The Chicago Police Department and Mayor Rahm Emanuel have recently come under fire for their unethical surveillance of protest groups like Black Lives Matter.
Emanuel has been scrutinized in the past for his poor handling of police shootings involving unarmed Black men. According to a report obtained by the Chicago Sun-Times, the CPD made plans to send undercover officers to listen in and monitor the activities of these organizations.
Ralph Price, a top lawyer at the Chicago Police Department, signed off on a deal in October to have cops monitor four activist groups, including Black Lives Matter, some churches and philanthropic organizations. The department had already been monitoring the actions and social media activity of protest groups after the 2014 killing of Micheal Brown in Ferguson, Missouri.
When dashcam video showing the fatal shooting of Black teen Laquan McDonald by Chicago officer Jason Van Dyke was released a month after the incident, a top aide of the Emanuel administration went to the command center of the city’s Office of Emergency Management and Communications to keep an eye on demonstrations organized by the Black Youth Project 100. Per the report, this was another group being monitored by the police.
Members of the group said they weren’t at all surprised the police were monitoring them.
“There’s just a history of knowing we are organizing in a very hostile environment,” said Johnae Strong, a Chicago leader of the Black Youth Project 100. “The Chicago Police Department does exactly what it wants to do and finds ways to make it bureaucratically valid.”
DeAngelo Bester, co-executive director of the Workers Center for Racial Justice, said his organization always operates under the assumption that someone is watching them. He also argued that it’s “ridiculous” and wasteful for the city to spend its resources to keep tabs on law-abiding residents.

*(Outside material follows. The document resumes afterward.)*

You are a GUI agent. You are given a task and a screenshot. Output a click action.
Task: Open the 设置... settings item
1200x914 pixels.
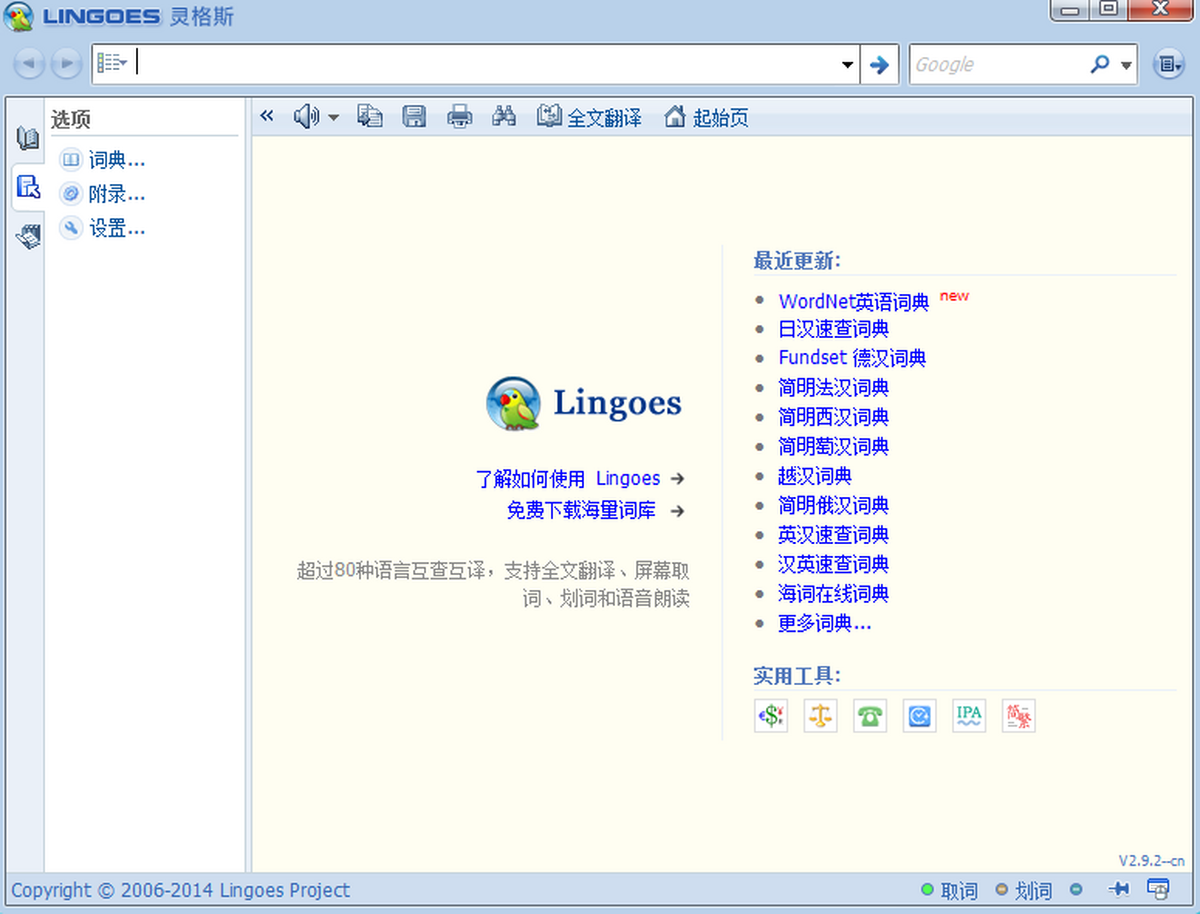tap(116, 229)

“The Chicago Police Department and Emanuel administration try to justify the harsh treatment [by cops] in Black communities by saying there’s so much violence,” Bester said. “Meanwhile, they’re spending the time and resources to surveil groups exercising their First Amendment rights.”
This is the seventh investigation opened by the police department since 2009 concerning the surveillance of groups known to protest and speak out against the city. Investigators are required to complete a “First Amendment Worksheet” justifying the means of their investigation and explaining each proposed inquiry. Such probes are only allowed when there is a “reasonable law enforcement purpose.”
Police spokesman Anthony Guglielmi asserted that the investigation was legal and “documented to ensure transparency with the public.”
“These protective actions — which happen in limited circumstances — are conducted to protect public safety and people’s First Amendment rights,” he said.